Not that they would line up alongside each other every few days in a City shirt. Guardiola already has mouthwatering attacking options in Kevin De Bruyne, Ferran Torres, Riyad Mahrez, Gabriel Jesus and Bernardo Silva. Grealish in particular would have to justify his place every game in stark contrast to the guaranteed spot he has on the Villa team-sheet. With that fire under an arse he is exceptionally proud of, Grealish’s ridiculous potential could be unlocked at the very highest level.

Similar goes for Rice. The West Ham midfielder had a hugely creditable European Championship , dovetailing wonderfully with Kalvin Phillips.

Rice performed a splendid screening job in front of Southgate’s defence, whichever form it took. But could he have offered the same impetus in possession that he brought when England didn’t have the ball?

At West Ham, under David Moyes, closing doors rather than unlocking them is his primary role. As it is for England. But it is entirely reasonable for Southgate to expect greater proficiency in both roles.

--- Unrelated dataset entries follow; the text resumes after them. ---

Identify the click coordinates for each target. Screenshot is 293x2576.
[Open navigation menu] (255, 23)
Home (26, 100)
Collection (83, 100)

Thomas Tuchel certainly would. And a big-money return to Chelsea, the club which released him at 14, would give Rice the perfect platform to raise his game further still.

How could he not learn from Jorginho and N’Golo Kante? The former is renowned for his passing – while covering more ground than anyone else at the Euros – while the latter is revered for his dynamism, which often overshadows his ability to break lines with penetrative runs.

Rice has the potential to do it all at the highest level; he just needs the guidance and the stage. Phillips already has Marcelo Bielsa’s mentoring at Leeds, which makes his hometown club an ideal environment for the Yorkshire Pirlo. Despite what Moyes might protest, Rice will struggle to make further strides at the London Stadium.